At this time last year, Tigers fans were closely tracking Miguel Cabrera's batting average, home runs and Runs Batted In as he closed in on baseball's first Triple Crown in 45 years. It was a special moment when the Tigers slugger finally secured the home run portion of the crown on the final day of the season. The final numbers were fantastic - .330/44/139 to go along with a .393 on-base percentage and .606 slugging average.
Despite leading the league in the three most popular batting categories, it was not Cabrera's best season. He had more Batting Runs and a higher OPS in both 2010 and 2011 but missed out on the Triple Crown because other hitters had better years in one or more of the the three Triple Crown statistics. Still, the Triple Crown was a memorable achievement of great symbolic and historic significance. If nothing else, it helped him gain more attention for his awesome hitting talent which Tigers fans have been admiring for the past few years.
This year, the defending American League MVP is chasing another Triple Crown which would make him the first player to accomplish that feat in two consecutive years. He is leading the league in batting (.360) and RBI (120), but trails Orioles first baseman Chris Davis in home runs 45 to 40. He has been picking up the home run pace as of late, but Davis is not slowing down.
I would never better against the Tigers superstar, but chances are he won't win the Triple Crown this year because Davis happens to be having a monster season in one of the categories. Don't worry though. Cabrera's season transcends the Triple Crown. This is an absolutely epic season regardless of whether he leads in three arbitrary numbers.
More advanced statistics which measure his total batting performance give us a good idea of just how dominant he has been. He has a .478 Weighted On Base Average (wOBA) which is more than 30 points ahead of his nearest competitor - Davis at .444. Last year, Cabrera's wOBA was "only" .417.

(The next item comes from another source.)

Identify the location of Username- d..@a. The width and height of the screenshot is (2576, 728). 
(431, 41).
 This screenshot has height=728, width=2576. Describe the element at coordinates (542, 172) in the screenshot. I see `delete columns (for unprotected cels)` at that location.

Moreover, Cabrera's Adjusted Weighted Runs Created (wRC+) of 208 tells us that he he has created 108% more runs than would be expected by an average hitter in 522 plate appearances. Davis is second at 183. Last year, Cabrera had a 166 wRC+.
Cabrera is not just having a great season though He is having one of the best hitting seasons of most our lifetimes. His wRC+ is higher than any American League player in a full season since Mickey Mantle (217) and Ted Williams (223) in 1957! Only Bonds in 2001-2004 did better in the National League.
Going back further, Cabrera's wRC+ was surpassed in only 18 seasons in the major league history and all the names ahead of him were absolute legends - Bonds, Lou Gehrig, Rogers Hornsby, Mickey Mantle, Babe Ruth and Williams. The highest wRC+ ever for a Tiger was Ty Cobb's 206 mark in 1910.
In franchise history, Cabrera is closing in on Norm Cash's franchise record of 76 Batting Runs in 1961. He currently has 62 which translates to 81 over a full season. He is also on line for the best slugging average in team history (.688 to Hank Greenberg's .683 in 1938).
If you prefer to stick with the traditional numbers, Cabrera is on pace for .360/52/156. That is mind-boggling no matter how deeply you like to dive into statistics. Among Tigers, only Greenberg hit more homers (58 in 1938) and RBI (183 in 1937 and 170 in 1935), but he batted no higher than .337 in any of those seasons.
So, anyway you slice it, Cabrera is having a season for the ages. He might not win the Triple Crown, but his season has been so amazing that reducing it to a Triple Crown discussion would be almost disrespectful.
Data for this post were extracted from FanGraphs.com and Baseball-Reference.com.